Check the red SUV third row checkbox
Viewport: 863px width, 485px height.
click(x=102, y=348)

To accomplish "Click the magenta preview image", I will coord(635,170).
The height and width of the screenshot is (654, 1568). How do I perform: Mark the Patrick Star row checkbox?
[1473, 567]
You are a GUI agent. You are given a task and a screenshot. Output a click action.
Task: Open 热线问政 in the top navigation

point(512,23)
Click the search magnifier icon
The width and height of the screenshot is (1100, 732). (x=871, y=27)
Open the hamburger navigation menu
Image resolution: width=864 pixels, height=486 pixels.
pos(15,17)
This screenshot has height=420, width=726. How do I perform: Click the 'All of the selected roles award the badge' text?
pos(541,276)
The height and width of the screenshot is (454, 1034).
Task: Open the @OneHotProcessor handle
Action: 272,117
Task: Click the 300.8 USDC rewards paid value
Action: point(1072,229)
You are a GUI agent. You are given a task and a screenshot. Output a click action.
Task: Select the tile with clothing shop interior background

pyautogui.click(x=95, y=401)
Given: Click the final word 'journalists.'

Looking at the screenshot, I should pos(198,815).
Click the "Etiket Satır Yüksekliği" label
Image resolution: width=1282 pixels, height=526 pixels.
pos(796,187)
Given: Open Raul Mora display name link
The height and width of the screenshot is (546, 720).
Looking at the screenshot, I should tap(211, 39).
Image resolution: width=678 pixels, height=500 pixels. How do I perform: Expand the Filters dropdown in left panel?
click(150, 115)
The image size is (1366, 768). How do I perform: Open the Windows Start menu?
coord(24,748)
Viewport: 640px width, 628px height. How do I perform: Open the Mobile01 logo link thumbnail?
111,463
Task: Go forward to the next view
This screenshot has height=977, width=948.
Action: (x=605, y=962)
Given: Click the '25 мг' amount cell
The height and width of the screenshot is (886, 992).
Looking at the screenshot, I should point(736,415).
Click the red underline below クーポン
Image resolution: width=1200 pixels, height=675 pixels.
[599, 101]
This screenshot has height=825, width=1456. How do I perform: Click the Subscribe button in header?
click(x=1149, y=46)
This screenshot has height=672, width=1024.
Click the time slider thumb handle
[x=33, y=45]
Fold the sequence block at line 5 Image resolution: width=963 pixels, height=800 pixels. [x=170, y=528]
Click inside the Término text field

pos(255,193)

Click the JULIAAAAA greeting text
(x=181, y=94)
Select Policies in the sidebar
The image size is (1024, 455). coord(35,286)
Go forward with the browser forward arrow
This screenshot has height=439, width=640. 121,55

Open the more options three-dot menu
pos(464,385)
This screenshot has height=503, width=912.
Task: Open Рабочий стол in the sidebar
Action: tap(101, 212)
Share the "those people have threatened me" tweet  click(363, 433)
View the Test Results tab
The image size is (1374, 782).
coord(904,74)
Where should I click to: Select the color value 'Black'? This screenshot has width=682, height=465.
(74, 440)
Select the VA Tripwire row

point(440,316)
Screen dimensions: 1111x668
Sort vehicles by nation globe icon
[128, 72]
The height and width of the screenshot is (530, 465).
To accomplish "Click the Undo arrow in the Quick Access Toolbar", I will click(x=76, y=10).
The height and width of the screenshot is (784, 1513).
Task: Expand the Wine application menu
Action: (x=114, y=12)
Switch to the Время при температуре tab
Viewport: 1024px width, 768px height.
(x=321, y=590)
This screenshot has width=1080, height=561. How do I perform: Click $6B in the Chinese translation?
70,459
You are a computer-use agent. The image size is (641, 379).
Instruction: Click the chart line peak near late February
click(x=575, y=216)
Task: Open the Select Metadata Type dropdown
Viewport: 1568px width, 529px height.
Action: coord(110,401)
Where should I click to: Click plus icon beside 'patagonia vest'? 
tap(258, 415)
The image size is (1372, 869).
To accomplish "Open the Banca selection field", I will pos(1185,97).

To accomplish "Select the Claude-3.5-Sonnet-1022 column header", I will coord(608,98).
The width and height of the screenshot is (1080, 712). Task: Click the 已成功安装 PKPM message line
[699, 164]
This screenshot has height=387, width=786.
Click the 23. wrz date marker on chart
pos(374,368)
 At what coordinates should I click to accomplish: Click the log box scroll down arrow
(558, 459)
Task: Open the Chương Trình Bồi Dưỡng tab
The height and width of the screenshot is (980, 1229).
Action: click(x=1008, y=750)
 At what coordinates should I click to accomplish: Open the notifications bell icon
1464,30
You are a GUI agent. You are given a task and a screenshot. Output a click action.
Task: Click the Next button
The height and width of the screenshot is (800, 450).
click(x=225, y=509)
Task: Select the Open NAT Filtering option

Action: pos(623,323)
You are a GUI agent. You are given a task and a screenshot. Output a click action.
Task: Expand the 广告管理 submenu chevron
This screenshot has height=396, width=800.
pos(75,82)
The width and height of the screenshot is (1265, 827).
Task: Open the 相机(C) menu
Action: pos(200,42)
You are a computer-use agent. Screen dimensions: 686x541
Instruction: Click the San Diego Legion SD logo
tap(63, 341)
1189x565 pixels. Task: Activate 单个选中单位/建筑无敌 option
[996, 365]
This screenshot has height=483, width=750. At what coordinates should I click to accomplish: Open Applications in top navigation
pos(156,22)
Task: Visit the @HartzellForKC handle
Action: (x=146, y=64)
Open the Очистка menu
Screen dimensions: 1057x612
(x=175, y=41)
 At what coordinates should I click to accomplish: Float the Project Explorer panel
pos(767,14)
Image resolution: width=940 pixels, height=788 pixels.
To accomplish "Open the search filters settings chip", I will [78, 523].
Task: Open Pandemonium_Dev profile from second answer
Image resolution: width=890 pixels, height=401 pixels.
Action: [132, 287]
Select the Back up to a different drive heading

WHAT NEEDS TO BE DONE:
Set down the listing above in its entirety, exactly as written.

WRITTEN SOLUTION:
Check the red SUV third row checkbox
Viewport: 863px width, 485px height.
click(x=102, y=348)

To accomplish "Click the magenta preview image", I will coord(635,170).
The height and width of the screenshot is (654, 1568). How do I perform: Mark the Patrick Star row checkbox?
[1473, 567]
You are a GUI agent. You are given a task and a screenshot. Output a click action.
Task: Open 热线问政 in the top navigation

point(512,23)
Click the search magnifier icon
The width and height of the screenshot is (1100, 732). (x=871, y=27)
Open the hamburger navigation menu
Image resolution: width=864 pixels, height=486 pixels.
pos(15,17)
This screenshot has height=420, width=726. How do I perform: Click the 'All of the selected roles award the badge' text?
pos(541,276)
The height and width of the screenshot is (454, 1034).
Task: Open the @OneHotProcessor handle
Action: 272,117
Task: Click the 300.8 USDC rewards paid value
Action: point(1072,229)
You are a GUI agent. You are given a task and a screenshot. Output a click action.
Task: Select the tile with clothing shop interior background

pyautogui.click(x=95, y=401)
Given: Click the final word 'journalists.'

Looking at the screenshot, I should pos(198,815).
Click the "Etiket Satır Yüksekliği" label
Image resolution: width=1282 pixels, height=526 pixels.
pos(796,187)
Given: Open Raul Mora display name link
The height and width of the screenshot is (546, 720).
Looking at the screenshot, I should tap(211, 39).
Image resolution: width=678 pixels, height=500 pixels. How do I perform: Expand the Filters dropdown in left panel?
click(150, 115)
The image size is (1366, 768). How do I perform: Open the Windows Start menu?
coord(24,748)
Viewport: 640px width, 628px height. How do I perform: Open the Mobile01 logo link thumbnail?
111,463
Task: Go forward to the next view
This screenshot has height=977, width=948.
Action: (x=605, y=962)
Given: Click the '25 мг' amount cell
The height and width of the screenshot is (886, 992).
Looking at the screenshot, I should point(736,415).
Click the red underline below クーポン
Image resolution: width=1200 pixels, height=675 pixels.
[599, 101]
This screenshot has height=825, width=1456. How do I perform: Click the Subscribe button in header?
click(x=1149, y=46)
This screenshot has height=672, width=1024.
Click the time slider thumb handle
[x=33, y=45]
Fold the sequence block at line 5 Image resolution: width=963 pixels, height=800 pixels. [x=170, y=528]
Click inside the Término text field

pos(255,193)

Click the JULIAAAAA greeting text
(x=181, y=94)
Select Policies in the sidebar
The image size is (1024, 455). coord(35,286)
Go forward with the browser forward arrow
This screenshot has height=439, width=640. 121,55

Open the more options three-dot menu
pos(464,385)
This screenshot has height=503, width=912.
Task: Open Рабочий стол in the sidebar
Action: tap(101, 212)
Share the "those people have threatened me" tweet  click(363, 433)
View the Test Results tab
The image size is (1374, 782).
coord(904,74)
Where should I click to: Select the color value 'Black'? This screenshot has width=682, height=465.
(74, 440)
Select the VA Tripwire row

point(440,316)
Screen dimensions: 1111x668
Sort vehicles by nation globe icon
[128, 72]
The height and width of the screenshot is (530, 465).
To accomplish "Click the Undo arrow in the Quick Access Toolbar", I will click(x=76, y=10).
The height and width of the screenshot is (784, 1513).
Task: Expand the Wine application menu
Action: (x=114, y=12)
Switch to the Время при температуре tab
Viewport: 1024px width, 768px height.
(x=321, y=590)
This screenshot has width=1080, height=561. How do I perform: Click $6B in the Chinese translation?
70,459
You are a computer-use agent. The image size is (641, 379).
Instruction: Click the chart line peak near late February
click(x=575, y=216)
Task: Open the Select Metadata Type dropdown
Viewport: 1568px width, 529px height.
Action: coord(110,401)
Where should I click to: Click plus icon beside 'patagonia vest'? 
tap(258, 415)
The image size is (1372, 869).
To accomplish "Open the Banca selection field", I will pos(1185,97).

To accomplish "Select the Claude-3.5-Sonnet-1022 column header", I will coord(608,98).
The width and height of the screenshot is (1080, 712). Task: Click the 已成功安装 PKPM message line
[699, 164]
This screenshot has height=387, width=786.
Click the 23. wrz date marker on chart
pos(374,368)
 At what coordinates should I click to accomplish: Click the log box scroll down arrow
(558, 459)
Task: Open the Chương Trình Bồi Dưỡng tab
The height and width of the screenshot is (980, 1229).
Action: click(x=1008, y=750)
 At what coordinates should I click to accomplish: Open the notifications bell icon
1464,30
You are a GUI agent. You are given a task and a screenshot. Output a click action.
Task: Click the Next button
The height and width of the screenshot is (800, 450).
click(x=225, y=509)
Task: Select the Open NAT Filtering option

Action: pos(623,323)
You are a GUI agent. You are given a task and a screenshot. Output a click action.
Task: Expand the 广告管理 submenu chevron
This screenshot has height=396, width=800.
pos(75,82)
The width and height of the screenshot is (1265, 827).
Task: Open the 相机(C) menu
Action: pos(200,42)
You are a computer-use agent. Screen dimensions: 686x541
Instruction: Click the San Diego Legion SD logo
tap(63, 341)
1189x565 pixels. Task: Activate 单个选中单位/建筑无敌 option
[996, 365]
This screenshot has height=483, width=750. At what coordinates should I click to accomplish: Open Applications in top navigation
pos(156,22)
Task: Visit the @HartzellForKC handle
Action: (x=146, y=64)
Open the Очистка menu
Screen dimensions: 1057x612
(x=175, y=41)
 At what coordinates should I click to accomplish: Float the Project Explorer panel
pos(767,14)
Image resolution: width=940 pixels, height=788 pixels.
To accomplish "Open the search filters settings chip", I will [78, 523].
Task: Open Pandemonium_Dev profile from second answer
Image resolution: width=890 pixels, height=401 pixels.
Action: [132, 287]
Select the Back up to a different drive heading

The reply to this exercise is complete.